*** Block opens ***

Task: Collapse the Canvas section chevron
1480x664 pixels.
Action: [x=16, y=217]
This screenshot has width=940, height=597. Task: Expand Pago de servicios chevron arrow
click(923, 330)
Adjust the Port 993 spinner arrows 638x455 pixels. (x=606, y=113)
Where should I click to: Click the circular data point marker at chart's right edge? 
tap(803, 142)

*** Block closes ***
*** Block opens ***

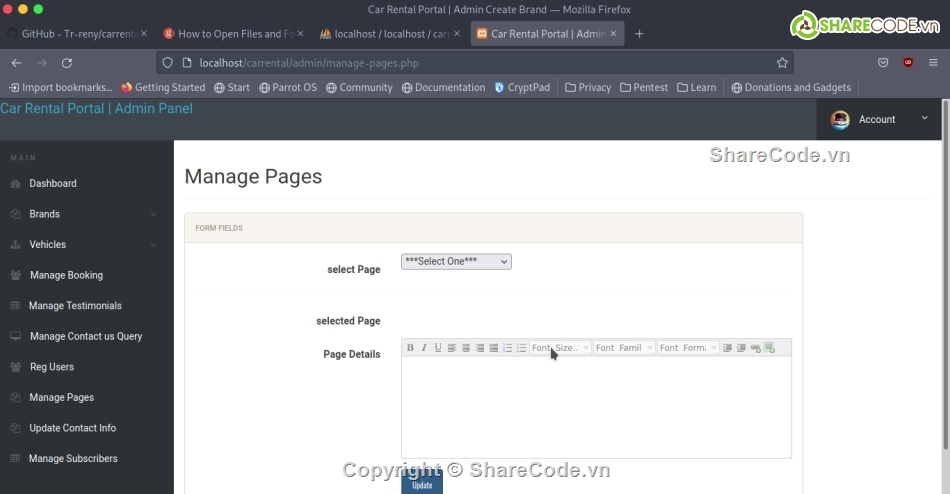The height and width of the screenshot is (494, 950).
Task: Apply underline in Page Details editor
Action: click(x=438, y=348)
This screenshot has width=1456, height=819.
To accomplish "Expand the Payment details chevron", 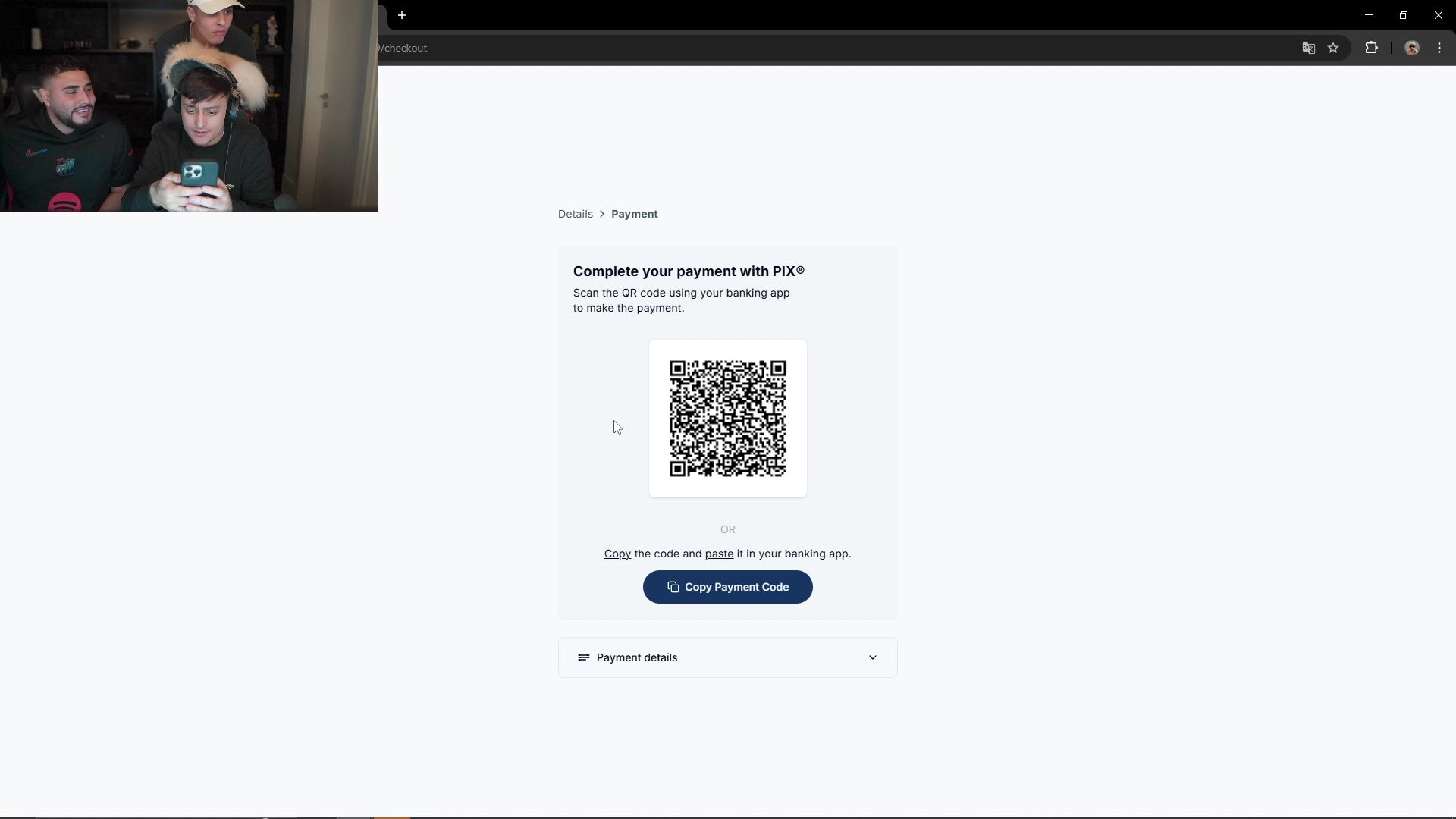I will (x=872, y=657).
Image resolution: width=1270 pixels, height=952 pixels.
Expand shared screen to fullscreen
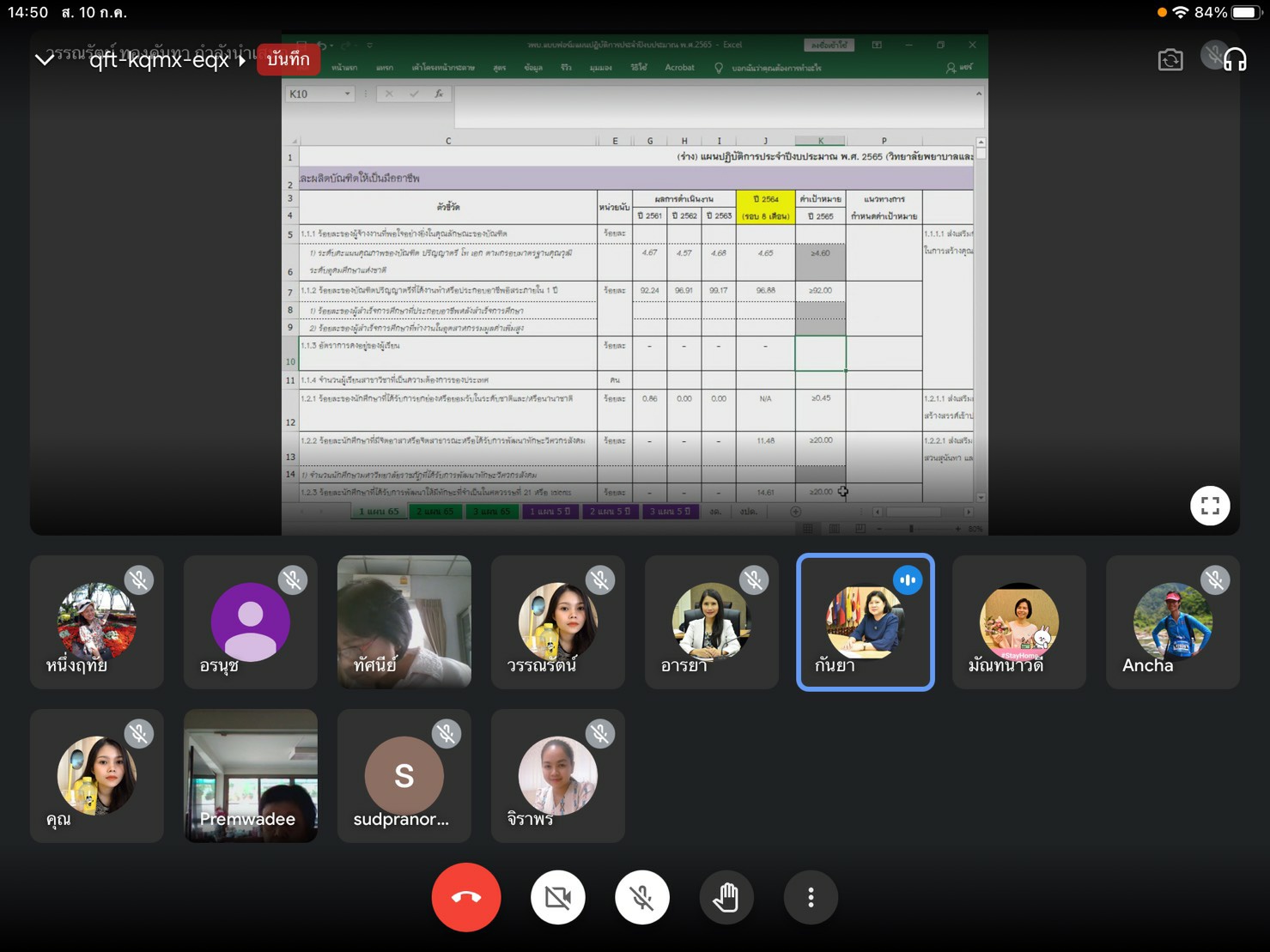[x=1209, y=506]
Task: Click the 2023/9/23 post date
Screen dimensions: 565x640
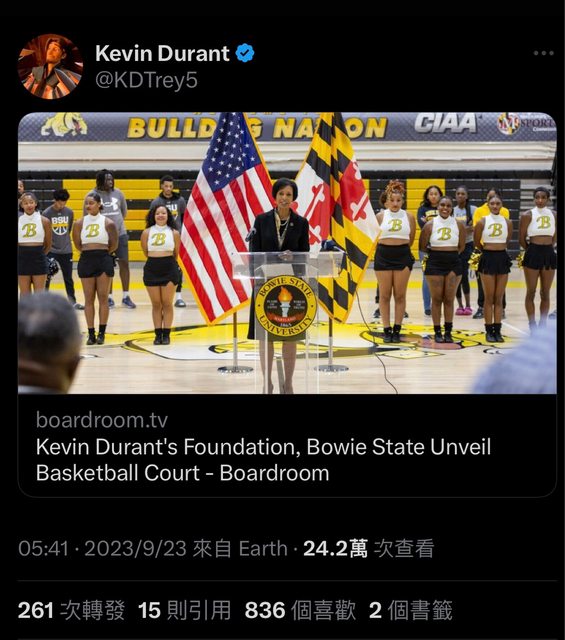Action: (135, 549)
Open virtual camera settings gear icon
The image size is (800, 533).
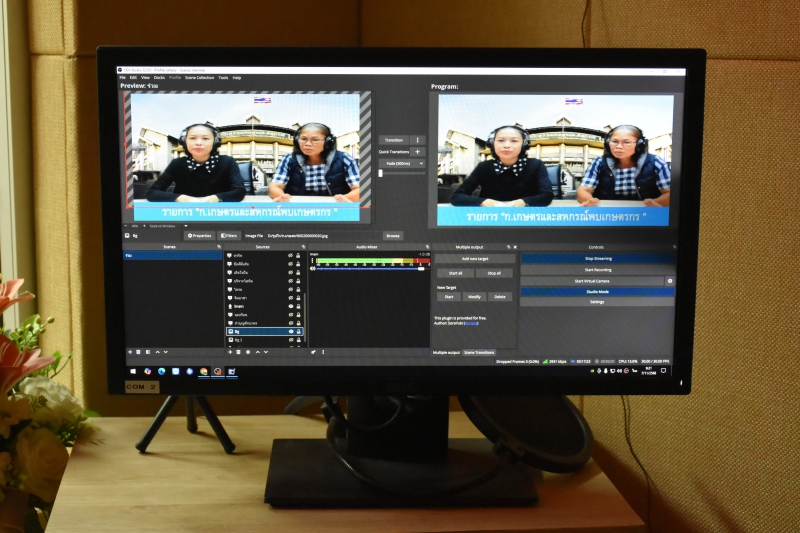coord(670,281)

*** Block closes ***

## [What the task asks]
Look above for the line containing "Task: Collapse the Canvas section chevron". Output from there through the line containing "Adjust the Port", exactly and inclusively.

## [Result of this exercise]
Task: Collapse the Canvas section chevron
1480x664 pixels.
Action: [x=16, y=217]
This screenshot has width=940, height=597. Task: Expand Pago de servicios chevron arrow
click(923, 330)
Adjust the Port 993 spinner arrows 638x455 pixels. (x=606, y=113)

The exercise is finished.